Whereas during the summer I was mesmerized by the castles and palaces lining the avenues, the wintertime façades now seemed to mock my reveries.  The chic swagger of the women of the city’s western disctricts drew my attention less than the dirt-streaked, runny-nosed faces of little gypsies who spend their days in the darkness of the metro corridors, at four years old their only skill knowing how to beg (at which they are aces).  The Christmas lights and screaming advertisements for post-holiday sales remind me of the misery of the vagabonds in their makeshift bedrooms under the bridges of the Seine.  And elated lovers – those, it seems will always exist in Paris, regardless of the season – seem only to remind me that I may write whatever I please, but that still does not mean my musings will come true.  The words that appear on the page as my fingers dance across my keyboard will do nothing to make my apartment bigger, or my job more satisfying, or the boy who has gotten under my skin suddenly decide to love me back.  If summertime was a time for inspiration, winter was exhaustion; there was, it seemed, nothing left to write.

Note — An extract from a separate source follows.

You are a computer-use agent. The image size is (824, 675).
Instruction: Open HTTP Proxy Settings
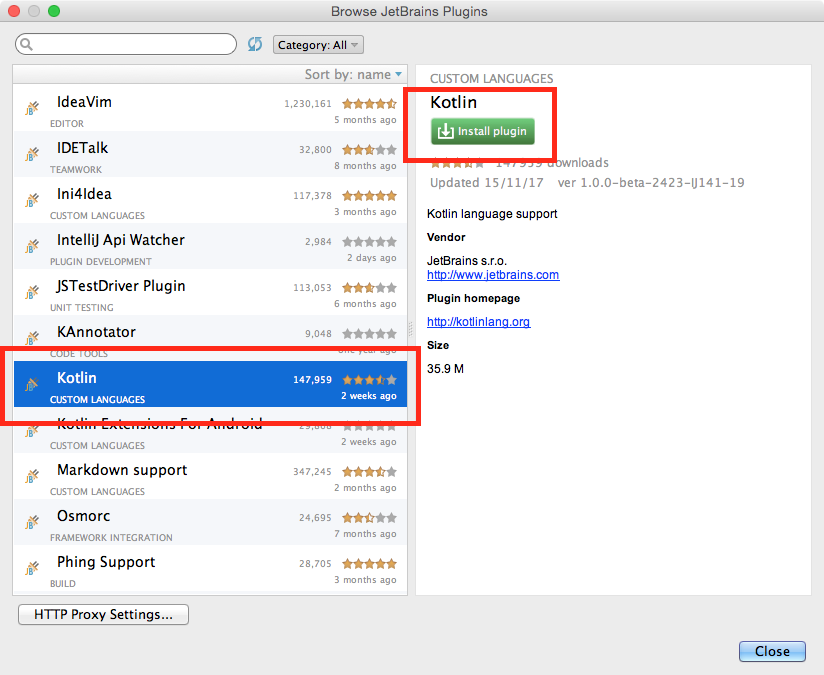pos(102,614)
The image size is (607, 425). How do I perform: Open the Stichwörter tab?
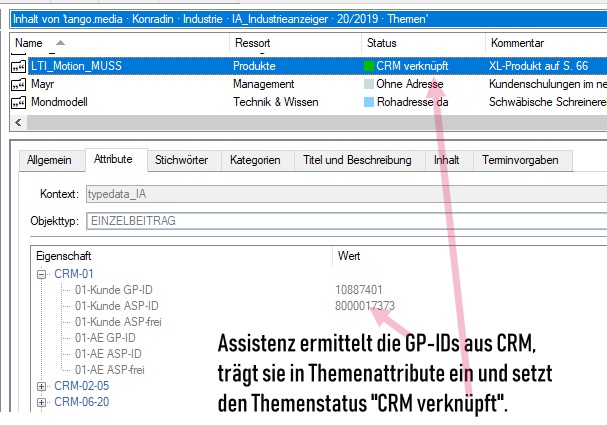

With the muse off in hiding and my days an agonizing string of hours to fill, I let the cold and grey of Paris get the better of me.  I took long naps, and stayed bundled under my blanket even during waking hours.  I began to stop listening when my friends, my family, everyone around me told me to enjoy my adventure.

It’s hard for people at home – caught up in the humdrum of everyday life – to imagine that things could be anything less than magical in the City of Lights, but by the time winter had rolled around, the novelty had worn off.  Waiting in line for a dryer at the laudromat, doing the groceries, paying the bills, and cleaning the bathroom are tasks that don’t go away, even in Paris.  And in November and December, with only twelve hours of work and no prospects for additional employment, with the cold having stifled any desire to stroll or dawdle, those banalities seemed to be the only structure to my days.

The hours of solitude left lots of time for thinking – about Paris, about the future, about writing.  This last one, I discovered, would not provide the key to my happiness – after all it is not the words that appear on my computer screen that really matter, but the feeling in my heart as I type them, savoring the musical clickety-clack as my thoughts spill out to become words and paragraphs and pages.  And most of the time, once winter arrived, that feeling was as heavy as the inpenetrable fog casting a gloomy pall on this city that had once inspired such vibrancy.

Nonetheless, I have decided to try to coax the muse from her hiding place, dust her off, and put her back to work again; in much the same way I’ve made a promise to remember the little pleasures, untouched by the grey, that Paris has to offer – like the light zing of red wine on my tongue and the tell-tale aftertaste it leaves on my lips, the city lights at nighttime trying to pierce through the thick winter fog, even the patter of the unrelenting rain beating down on my window pane.  I will revel in the bittersweet triumph of landing the perfect job with the absolutely imperfect salary of zero (in both euros and French francs!), and the inebriating dizzyness of not being able to express, in English, my thoughts at a dinner party because French words have invaded my head. 

And then of course, I always do have the written word, which, despite it all, I know I can never really give up for good.  And though it won’t change the trials and tribulations of everyday life, I am almost certain that it will render them, somehow, more romantic in the retelling.  And that, for a dreamer like me, is not such a bad consolation, especially considering we’ve only got two months till spring.